A customer created a memory mapping on a large file and found that when the memory manager wanted to page in data from that file, it did so in 32KB chunks. The customer wanted to know if there was a way to increase the chunk size for efficiency.
The memory manager decides the chunk size for memory-mapped files, and the chunk size is currently set to eight pages, which on a system with 4KB pages, comes out to 32KB chunks. (Note that this chunk size is an internal parameter and is subject to change in future versions of Windows. I’m telling a story, not providing formal documentation.)
You have a few options.
The first option is to switch from memory-mapped files to explicit disk I/O. If you do that, then you have full control over the chunk size. It also means that you have finer control over I/O errors, because you will be told of the error in a controlled manner. As opposed to waiting for the exception to occur, and then carefully parsing the exception to verify that it was in your memory-mapped file region (and not in some other part of the address space), and then trying to unwind out of the exception without crossing any frames that are outside your control.

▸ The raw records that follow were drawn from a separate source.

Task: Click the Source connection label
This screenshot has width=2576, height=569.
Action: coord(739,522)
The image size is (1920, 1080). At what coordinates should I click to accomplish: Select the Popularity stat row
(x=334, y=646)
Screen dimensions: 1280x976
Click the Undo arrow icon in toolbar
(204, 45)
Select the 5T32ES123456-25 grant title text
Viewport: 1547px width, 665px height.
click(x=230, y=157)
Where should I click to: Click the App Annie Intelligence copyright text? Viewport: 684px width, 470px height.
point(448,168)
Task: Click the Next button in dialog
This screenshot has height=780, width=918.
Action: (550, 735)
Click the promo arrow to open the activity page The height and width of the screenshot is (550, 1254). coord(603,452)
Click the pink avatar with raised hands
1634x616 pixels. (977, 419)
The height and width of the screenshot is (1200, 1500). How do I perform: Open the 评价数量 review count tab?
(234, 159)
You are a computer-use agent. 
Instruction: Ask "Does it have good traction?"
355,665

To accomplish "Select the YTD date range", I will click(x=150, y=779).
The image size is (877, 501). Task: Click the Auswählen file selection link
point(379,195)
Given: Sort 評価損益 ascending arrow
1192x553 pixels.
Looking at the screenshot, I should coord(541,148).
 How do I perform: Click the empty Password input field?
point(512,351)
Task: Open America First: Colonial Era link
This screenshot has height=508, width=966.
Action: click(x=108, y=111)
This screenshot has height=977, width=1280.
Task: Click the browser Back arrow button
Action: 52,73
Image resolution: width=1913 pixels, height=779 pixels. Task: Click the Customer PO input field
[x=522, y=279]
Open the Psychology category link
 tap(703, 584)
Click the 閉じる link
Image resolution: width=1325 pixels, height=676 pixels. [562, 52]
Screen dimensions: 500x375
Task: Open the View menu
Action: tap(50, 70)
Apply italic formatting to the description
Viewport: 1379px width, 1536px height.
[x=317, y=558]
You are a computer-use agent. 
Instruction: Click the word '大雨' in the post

Many people decide not to go this route and stick with the memory-mapped file approach, not because they are really good at writing exception handlers and unwinding safely, but because they really like the convenience of memory-mapped I/O, and if something goes wrong with the I/O, they’re fine with the program simply crashing. (Of course, there’s the group of people who try to write the really clever exception handler and end up making a bigger mess when they mess up.)
Another option is to go ahead and create your memory-mapped file, but when you are about to do that thing that you want to trigger large-chunk I/O, you can issue sequential
ReadFile calls from the same file handle into a dummy buffer of, say, 1 megabyte. Do this before you start accessing the memory-mapped version of the file. This will “prefetch” the data off the disk into memory in the large chunks you desire (at a cost of some extra memcpy’s).